Question

The conductivity measurement of a coordination compound of Cobalt (III) shows that it dissociates into 3 ions in solution. The compound us:
A) Hexamminecobalt(III) chloride
B) Pentaammine Sulphato Cobalt(III) chloride
C) Pentaamminechloridocobalt(III)sulphate
D) Pentaamminechloridocobalt(III) chloride

Answer 1

Hint: Determine the formulas of all complexes. Ions are charged species. Species having a negative or positive charge on it is known as an ion. Ammine is a neutral ligand. Chloride and sulfates are anionic ligands. Roman number (III) indicates the charge on cobalt is +3. From the formulas of complexes determine which complex dissociates into 3 ions in solution.
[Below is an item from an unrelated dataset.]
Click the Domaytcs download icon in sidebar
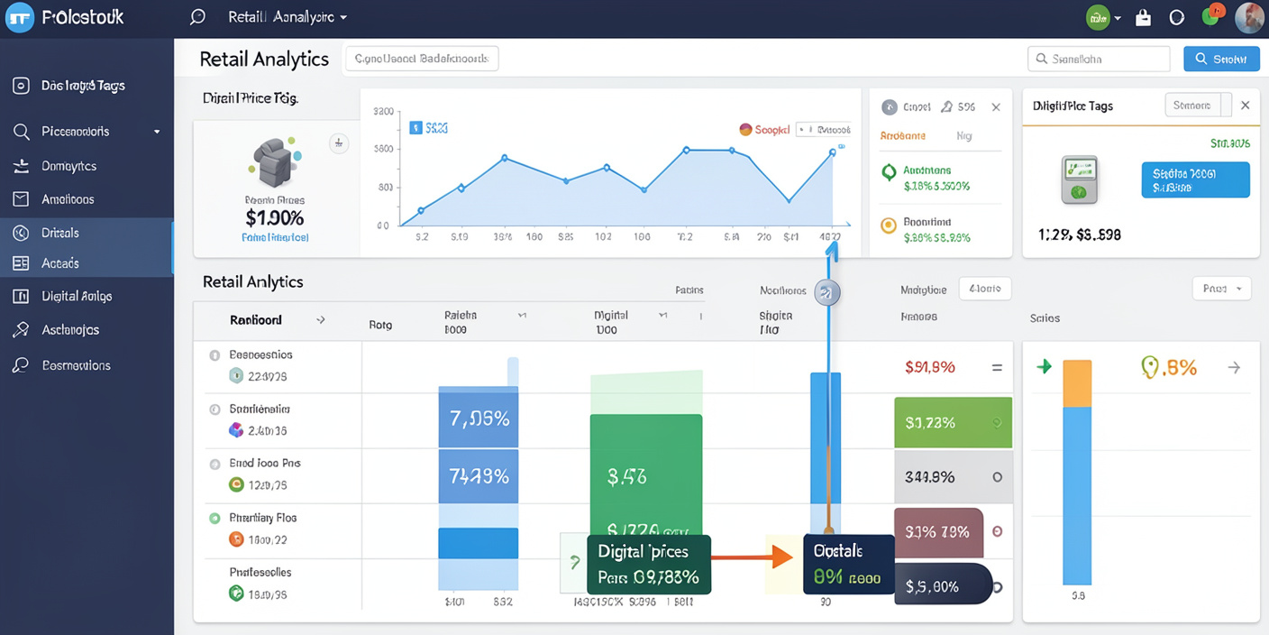[21, 166]
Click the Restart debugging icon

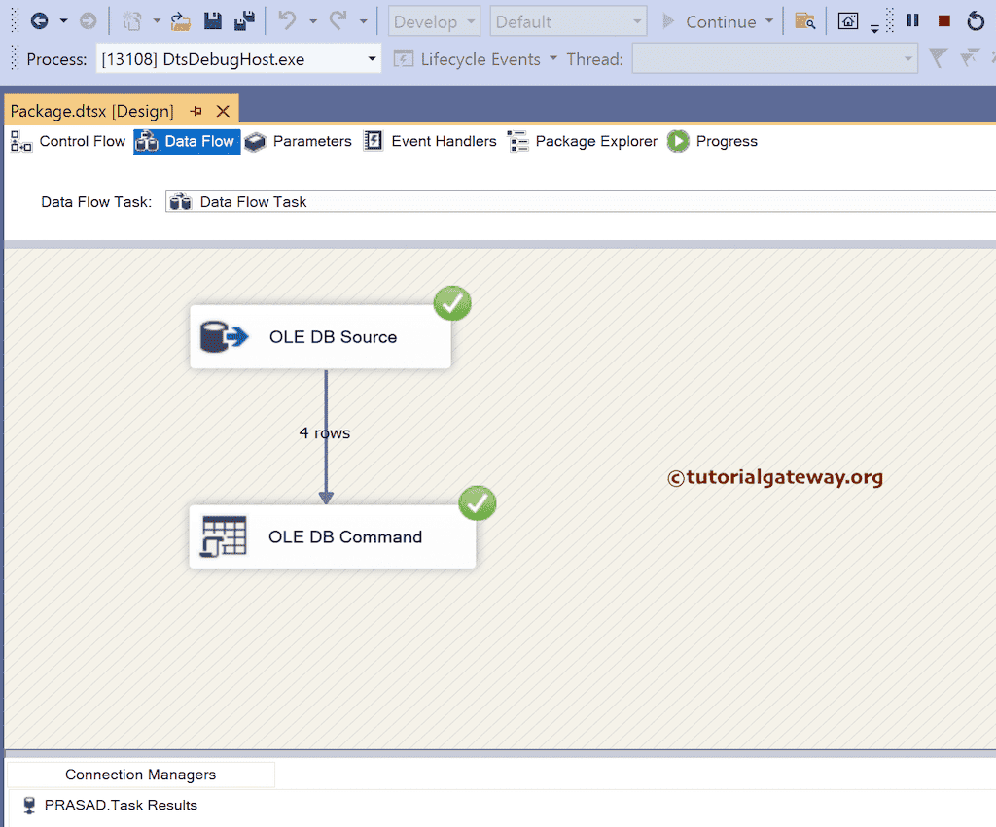click(x=976, y=19)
Complete step-by-step answer:
We have given names of different complexes. So using the names of complexes we will determine the chemical formulas of all complexes. Also, we will determine the number of ions produced by each complex after dissociation.

The oxidation state of cobalt is +3 in all complexes.

Ammine is neutral ligand its formula is \[{\text{N}}{{\text{H}}_{\text{3}}}\].

Chlorido is an anionic ligand of ion chloride and its formula is \[{\text{C}}{{\text{l}}^{\text{ - }}}\].

Sulphato is an anionic ligand of anion sulphate its formula is \[{\text{S}}{{\text{O}}_{\text{4}}}^{{\text{2 - }}}\].

A) Hexamminecobalt (III) chloride: Here, the ligand is ammine and Hexa indicates that there are 6 amine ligands. So, the formula of Hexamminecobalt (III) ion is \[{[Co{({\text{N}}{{\text{H}}_{\text{3}}}{\text{)}}_{\text{6}}}]^{3 + }}\].
Thus, we can say that 3 chloride ions will associate with cation to neutralize the +3 charge on it. Hence, the formula of Hexamminecobalt (III) chloride complex is \[[Co{({\text{N}}{{\text{H}}_{\text{3}}}{\text{)}}_{\text{6}}}]C{l_3}\].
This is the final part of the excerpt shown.